Terlebih lagi, dalam banyak kasus dapat diamati bahwa hal itu diterapkan oleh
Mahkamah jika ada atau tidak adanya kerugian atau pelanggaran yang muncul dan
mengacu pada realitasnya. Selanjutnya, perlu diperhatikan dalam putusan Pengadilan
saat ini bahwa semakin banyak perhatian diberikan pada aspek-aspek tertentu dari
pasar tenaga kerja.
Aspek lainnya agak metodologis, karena Pengadilan lebih memilih untuk
pemeriksaan proporsionalitas terutama selama pemeriksaan diskriminasi tidak
langsung (Hs, 2010). Menurut pendapat saya sudut pandang ini tidak cukup
kompatibel dengan prinsip persamaan perawatan atau dengan dogmatik diskriminasi
hukum. Dalam kasus tertentu, diskriminasi tidak langsung mungkin terjadi
proporsional, mari kita pikirkan kasus-kasus di mana pengusaha tidak bermaksud
untuk melamar orang tertentu karena cacat fisik atau mental.
uji proporsionalitas harus mempertimbangkan keadaan umum dan konkret dari
suatu kasus menghargai diferensiasi. Dapat dikatakan bahwa prinsip dan tes mencoba
menyeimbangkan kedua sisi, yaitu, situasi orang tersebut menderita kerugian dan
orang yang menyebabkan kerugian. Dengan kata lain, ini prosedur dapat didefinisikan
sebagai semacam "jaket pelampung" di pihak pemberi kerja. Tetapi itu bisa
diterapkan secara efisien hanya jika standar akan disatukan dan aspek-aspeknya akan
dinyatakan dan objektif.

4. Hak Asasi Manusia yang Mendasar untuk Perlakuan yang Sama dengan Perhatian
Khusus pada Konvensi Eropa Tentang Hak Asasi Manusia
Pengadilan bisa dikatakan tidak mempunyai sumber-sumber yang cukup untuk
memutuskan tuntutan hukum, akan tetapi pengadilan biasanya menggunakan tiga
sumber utama yaitu: Piagam Sosial Eropa, Konvensi Eropa tentang HAM(ECHR),
dan konten bersama tradisi kontitusional Negara-negara Anggota.
Pengadilan mengacu pada EHCR sebagai konvensi internasional tentang
HAM yang fundamental, karena pasti bermaksid untuk memasikan larangan
diskriminasi dari sudut pandang hak-hak dasar.

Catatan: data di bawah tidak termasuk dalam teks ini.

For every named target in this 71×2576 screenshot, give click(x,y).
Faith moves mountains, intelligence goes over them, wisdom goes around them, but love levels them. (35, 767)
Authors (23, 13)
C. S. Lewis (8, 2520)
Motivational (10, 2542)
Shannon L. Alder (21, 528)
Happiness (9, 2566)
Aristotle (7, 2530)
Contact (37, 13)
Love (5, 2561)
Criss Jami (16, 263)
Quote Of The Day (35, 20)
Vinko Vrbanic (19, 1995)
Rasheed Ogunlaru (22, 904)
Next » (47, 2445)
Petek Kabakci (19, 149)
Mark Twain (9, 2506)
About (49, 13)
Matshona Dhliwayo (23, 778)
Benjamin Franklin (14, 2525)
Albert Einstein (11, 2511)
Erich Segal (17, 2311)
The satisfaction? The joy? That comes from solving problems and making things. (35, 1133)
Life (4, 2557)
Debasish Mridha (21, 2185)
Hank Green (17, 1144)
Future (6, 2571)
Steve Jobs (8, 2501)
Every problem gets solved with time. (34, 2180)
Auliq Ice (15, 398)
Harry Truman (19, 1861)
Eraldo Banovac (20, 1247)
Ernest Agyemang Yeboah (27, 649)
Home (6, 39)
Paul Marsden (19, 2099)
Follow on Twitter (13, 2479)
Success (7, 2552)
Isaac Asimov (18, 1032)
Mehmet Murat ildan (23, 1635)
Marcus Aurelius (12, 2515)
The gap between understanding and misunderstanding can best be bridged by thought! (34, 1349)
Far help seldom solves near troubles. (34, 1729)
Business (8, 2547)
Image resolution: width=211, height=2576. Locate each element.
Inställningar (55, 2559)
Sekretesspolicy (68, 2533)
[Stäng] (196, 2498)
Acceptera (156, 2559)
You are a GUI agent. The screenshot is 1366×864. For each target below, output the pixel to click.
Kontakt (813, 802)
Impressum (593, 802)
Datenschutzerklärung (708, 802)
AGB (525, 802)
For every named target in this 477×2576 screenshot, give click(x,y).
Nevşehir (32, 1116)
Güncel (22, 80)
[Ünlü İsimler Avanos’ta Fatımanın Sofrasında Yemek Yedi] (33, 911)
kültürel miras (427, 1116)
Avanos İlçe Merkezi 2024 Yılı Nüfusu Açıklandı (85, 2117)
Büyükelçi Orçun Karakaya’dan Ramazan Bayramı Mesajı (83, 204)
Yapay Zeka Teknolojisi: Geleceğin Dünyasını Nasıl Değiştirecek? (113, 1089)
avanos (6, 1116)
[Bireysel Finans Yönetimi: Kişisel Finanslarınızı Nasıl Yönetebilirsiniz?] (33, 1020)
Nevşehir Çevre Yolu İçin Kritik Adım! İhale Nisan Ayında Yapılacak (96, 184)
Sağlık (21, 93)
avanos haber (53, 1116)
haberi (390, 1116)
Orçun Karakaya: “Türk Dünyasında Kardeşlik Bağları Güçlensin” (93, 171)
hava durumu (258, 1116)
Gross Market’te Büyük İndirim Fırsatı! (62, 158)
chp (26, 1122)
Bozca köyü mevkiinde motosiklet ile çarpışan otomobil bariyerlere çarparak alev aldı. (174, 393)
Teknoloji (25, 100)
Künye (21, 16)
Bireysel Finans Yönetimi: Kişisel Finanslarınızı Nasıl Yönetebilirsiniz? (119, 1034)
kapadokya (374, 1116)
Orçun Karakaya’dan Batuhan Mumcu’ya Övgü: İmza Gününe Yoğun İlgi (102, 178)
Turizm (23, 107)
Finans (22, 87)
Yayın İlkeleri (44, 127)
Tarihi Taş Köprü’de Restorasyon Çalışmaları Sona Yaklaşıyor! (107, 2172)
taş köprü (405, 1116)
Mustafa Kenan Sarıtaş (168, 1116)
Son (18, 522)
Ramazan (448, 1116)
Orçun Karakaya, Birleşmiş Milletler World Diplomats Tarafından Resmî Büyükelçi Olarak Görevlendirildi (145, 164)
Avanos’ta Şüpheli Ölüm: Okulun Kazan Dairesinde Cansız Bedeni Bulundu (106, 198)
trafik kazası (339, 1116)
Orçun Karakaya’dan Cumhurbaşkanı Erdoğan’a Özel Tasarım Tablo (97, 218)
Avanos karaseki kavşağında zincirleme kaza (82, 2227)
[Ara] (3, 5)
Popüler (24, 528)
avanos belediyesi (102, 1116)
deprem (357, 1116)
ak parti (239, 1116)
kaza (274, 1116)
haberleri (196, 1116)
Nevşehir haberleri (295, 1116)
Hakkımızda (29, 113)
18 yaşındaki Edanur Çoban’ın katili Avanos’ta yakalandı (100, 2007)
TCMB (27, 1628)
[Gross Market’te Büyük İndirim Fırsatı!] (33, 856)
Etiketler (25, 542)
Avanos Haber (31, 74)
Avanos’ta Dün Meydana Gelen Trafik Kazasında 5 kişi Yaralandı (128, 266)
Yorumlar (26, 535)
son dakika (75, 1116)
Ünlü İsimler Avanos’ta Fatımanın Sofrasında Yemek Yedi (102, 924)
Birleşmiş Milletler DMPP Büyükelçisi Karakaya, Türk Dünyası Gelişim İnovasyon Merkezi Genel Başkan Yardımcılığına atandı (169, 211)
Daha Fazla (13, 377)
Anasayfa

Pasal 14 ECHR harus memainkan peran utama, menurut pasal ini pelarangan
diskriminasi berarti bahwa hak dan kebebasan yang dinyatakan dalam Perjanjian
harus dipastikan tanpa diskriminasi apa pun, mis. jenis kelamin, ras, warna kulit,
bahasa, agama, pendapat politik atau lainnya, nasional atau sosial asal, minoritas
nasional, situasi keuangan, kelahiran atau situasi lainnya.
5. Kesimpulan
Saya telah melihat hanya beberapa metode dan prinsip yang diterapkan oleh
Pengadilan, tetapi saya pikir kita dapat mendefinisikannya kesimpulan yang penting
baik dari aspek teoritis maupun praktis. Jelas, Pengadilan tidak memiliki pola yang
baik untuk kasus perlakuan yang sama, tetapi dengan tujuan bahwa setiap warga
negara dan karyawan Uni akan mendapatkan legal
perlindungan pada tingkat yang sama, akan berguna bahkan jika bukan untuk
menyeragamkan tetapi untuk membuat praktik hukum lebih bersatu. Diproses ini
konteks hukum dasar - yang telah saya tafsirkan di atas - memiliki peran yang
menentukan, dan untuk mengusahakan yang utama arah diferensiasi hukum dengan
cara yang jauh lebih konsekuen daripada sekarang.